“E’
già stato inventato tutto l’inventabile”
Questa frase è attribuita da numerose fonti a Charles H. Duell, responsabile ufficio brevetti degli Stati
Uniti, nel 1899. Ma poco importa, perché siamo tutti un po’ il Charles e
diremmo o penseremmo la stessa cosa se ci sfidassero a proporre un idea per un
prodotto o servizio davvero innovativo. Di fronte al nuovo infatti sentiamo la
classica tensione da pagina bianca e ci sembra impossibile arrivare ad un idea
un minimo originale. A volte la sfida ci irrita, altre la evitiamo
semplicemente dichiarando “io non sono uno creativo” (di solito seguito da “ho
altre qualità serie, ad esempio…”). Questa impossibilità a concepire il nuovo sparisce
istantaneamente quando ci mettono sotto il naso l’invenzione del momento, ed è allora che scatta un meccanismo simile a quello che
scatta quando un prestigiatore rivela un suo trucco: proviamo un senso di
ovvietà. Come a dire “certo, ovvio, lo avrei potuto pensare anche io”. Quasi banale. Ora, la mia tesi è che
certo, certo, potevi pensarlo (e farlo )
anche tu…ma intanto non lo hai ne pensato ne fatto. Perché? Il nodo cruciale
dell’innovazione è tutto qui. Di fatto spesso quando ci presentano una buona
nuova idea la “riconosciamo” all’istante, come se fosse sempre stata dentro di
noi. Perché allora non riusciamo a
vederla noi per primi? Cosa ci rende ciechi? E perché è importante lottare per
liberarsi da questo velo che abbiamo davanti agli occhi?
Cominciamo
rispondendo alla seconda domanda. Come mai, tra tutte le rogne che dobbiamo
sopportare nella vita, dovremmo caricarci anche della responsabilità di essere
innovatori? E perché proprio noi, che abbiamo magari un normale lavoro in
azienda e non siamo certo membri del team di ricerca e sviluppo di Google o di
Apple? Andando per ordine…
Bisogna innovare per scappare dalla gara al massacro della competizione. La
competizione sfrenata porta a fare battaglie costose di prezzo e costi,
riducendo i margini, spremendo le persone come limoni, tagliano i costi senza
creare davvero nuovo valore. L’approccio opposto è stato descritto benissimo qualche
anno fa dal libro “Oceano Blu”: Kim & Mauborgne affermano che le compagnie
possono avere successo non battendo i rivali, ma piuttosto creando "oceani
blu" negli spazi di mercato inesplorati. Attraverso queste mosse
strategiche, si crea un salto di qualità nel valore dell'impresa, nei suoi
clienti e nei dipendenti, mentre si sblocca nuova domanda e si riduce la
competizione a qualcosa di irrilevante. (fonte Wikipedia). Consiglio la lettura
del libro "strategia oceano blu" per chi non lo avesse ancora fatto.

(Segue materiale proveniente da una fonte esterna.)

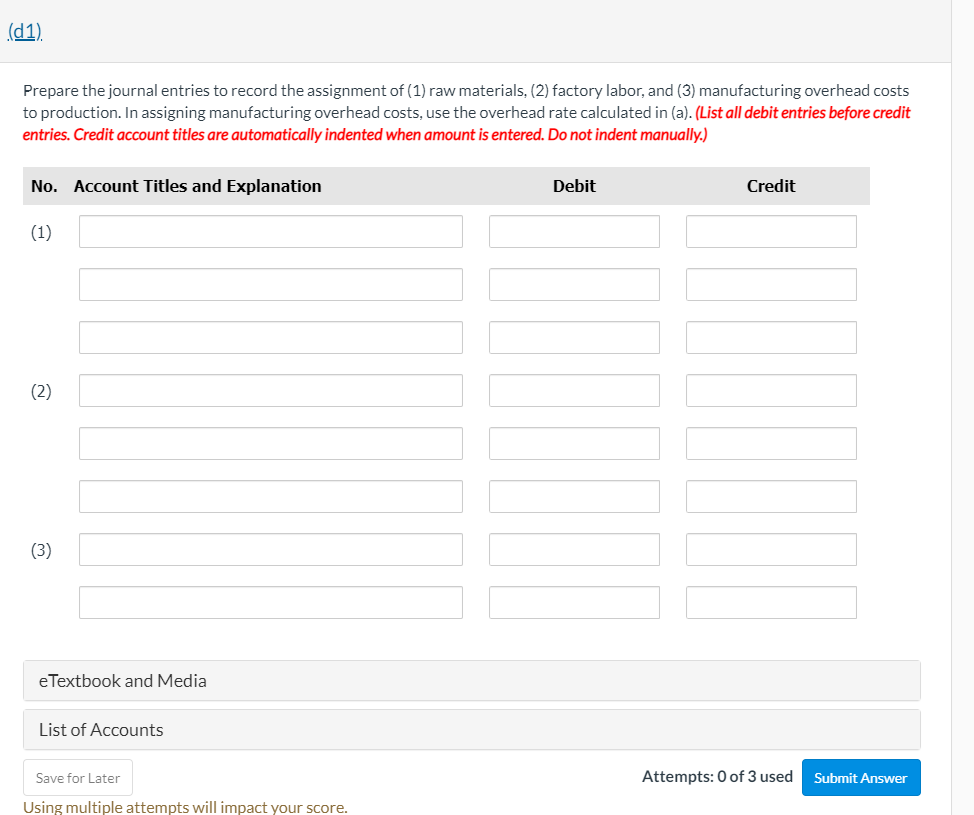Click the final Credit field of entry (3)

Bisogna innovare per evitare di diventare “rane bollite”. La triste e
notissima metafora è la seguente: immaginiamo
una pentola con dell’acqua fredda. In essa, è stata immersa una rana, che
subito inizierà a nuotare in maniera tranquilla. Un fuoco è acceso sotto la
pentola, e l’acqua si riscalda, piano piano. Dopo un po’ l’acqua è tiepida. La
rana la trova ancora piuttosto gradevole, e continua a nuotare senza alcun disturbo.
La temperatura sale ancora. Adesso l’acqua è calda. Lo è un pochino più di
quanto la rana apprezzi. Ma l’animaletto non si spaventa ancora, perché non
percepisce alcun pericolo.
Passa del tempo e l’acqua diventa
davvero troppo calda. La rana la trova ora molto sgradevole, ma si è oramai
indebolita. Non ha più la forza di reagire: cerca di sopportare il calore
troppo elevato e non fa nulla per rimediare alla situazione, che comincia a
farsi pericolosa per la sua salute. Intanto, la temperatura sale ancora, fino
al momento in cui la rana finisce… bollita!

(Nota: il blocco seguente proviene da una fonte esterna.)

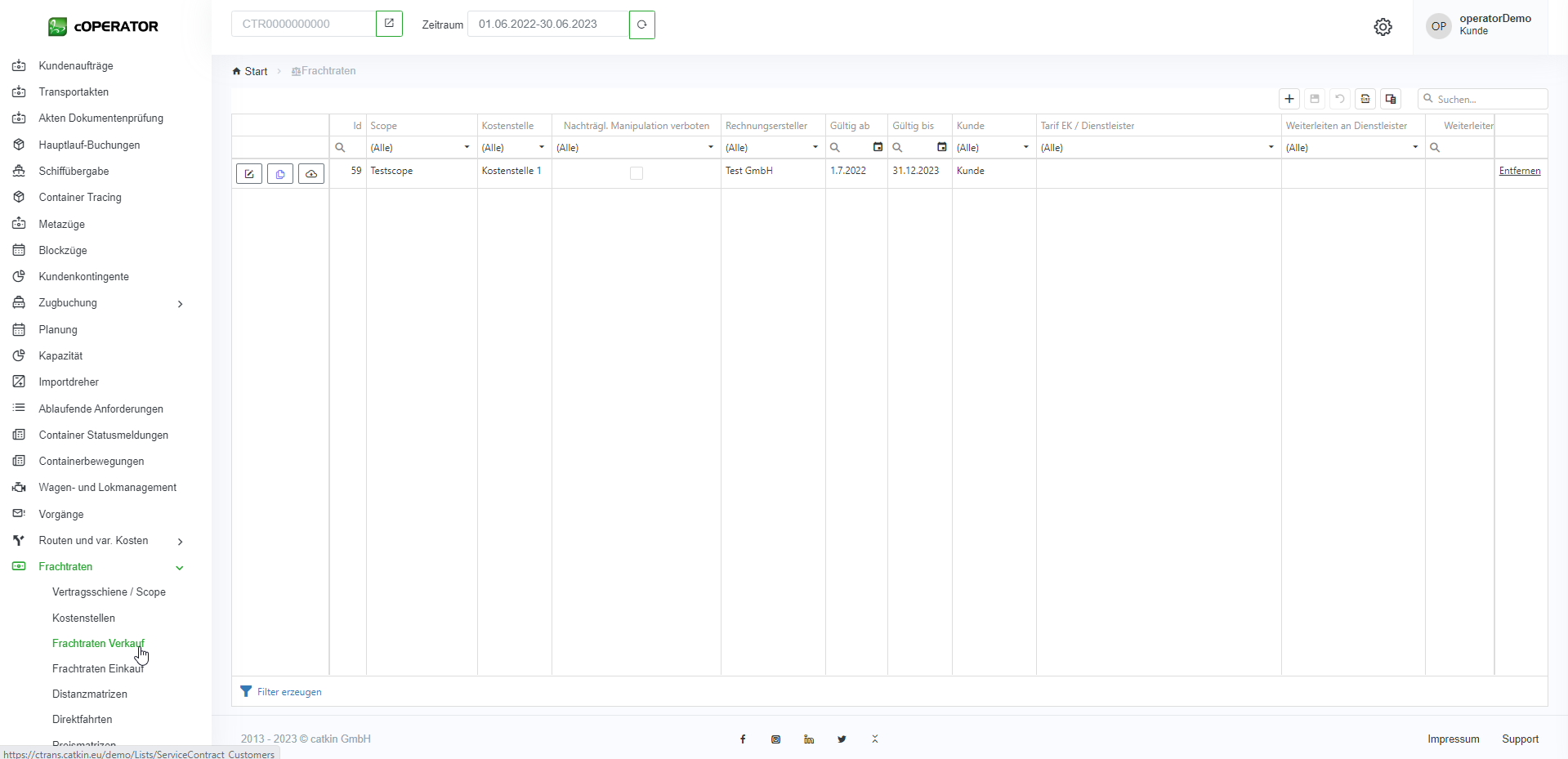Open the Rechnungsersteller filter dropdown

point(815,148)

Se la stessa rana fosse stata immersa
direttamente nell’acqua calda o addirittura bollente, avrebbe dato un colpo di
zampe e sarebbe balzata subito fuori dalla pentola. O almeno ci avrebbe
provato. Avrebbe cioè subito percepito una situazione di pericolo che
necessitava di un cambiamento urgente.
Questa storia ci mostra che, quando un cambiamento si realizza in modo
lento, sfugge alla nostra coscienza e non suscita – per la maggior parte del
tempo – nessuna nostra reazione o opposizione. Un cambiamento lento, cioè
un’abitudine che si acquisisce pian piano, rappresenta sempre un potenziale
rischio, se non siamo perfettamente vigili sulla direzione che stiamo
prendendo. Rane bollite celebri sono state la Kodak, che ha insistito nel
investire nel core business delle pellicole mentre piano piano si diffondeva la
fotografia digitale, Blockbuster che non ha saputo intercettare il pericolo
della tv via satellite (ed oggi dello streaming video), la Mivar, piccola
eccellenza nella produzione di televisioni a tubo catodico che si è rifiutata
di accettare la rivoluzione dello schermo digitale.

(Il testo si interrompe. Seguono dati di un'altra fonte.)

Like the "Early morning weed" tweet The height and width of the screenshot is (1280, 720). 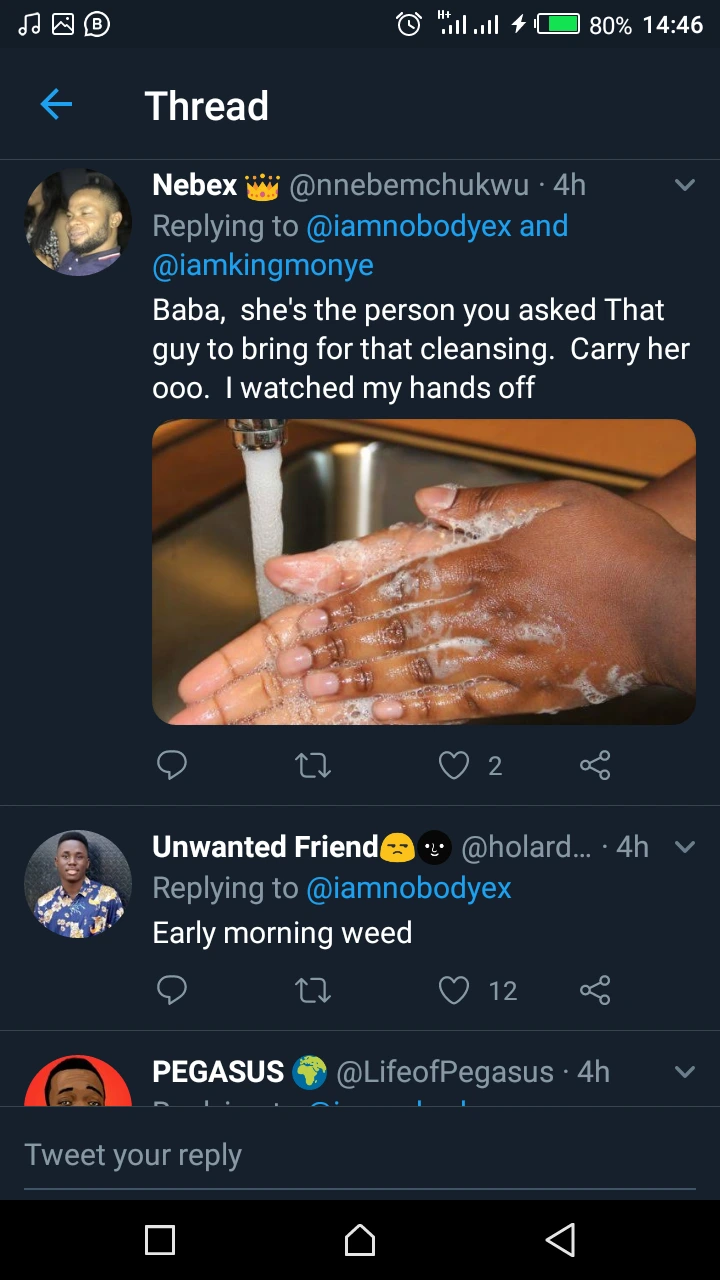(454, 991)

Bisogna innovare non solo per intercettare e non soccombere ai
cambiamenti lenti ma anche per reagire a quelli dirompenti. Oggi viviamo in
“tempi esponenziali e fenomeni quali le app, la nuove funzionalità disponibili,
il cloud, i social network, lo shopping online, la disintermediazione possibile
(basti pensare alle agenzie di viaggio tradizionali messe in crisi profonda dalla
semplicità di acquistare aerei e pacchetti online, ma anche alle banche che
cominciano giustamente ad allarmarsi) fanno si che interi mercati vengano
spazzati via in pochi anni o anche mesi. Un paio di esempi? What’s up, il noto
sistema di messaggistica, che è passato da 0 a 450 milioni di utenti in 4
anni(1), ha messo fortemente in crisi il mercato seppur giovane degli sms. Oppure a google maps, un applicazione
gratuita basata sul cloud che ha messo in grande difficoltà i produttori
tradizionali di navigatori, come Tom Tom o Garmin.
Ed infine bisogna innovare, e riguarda tutti, per rendere il mondo un posto migliore.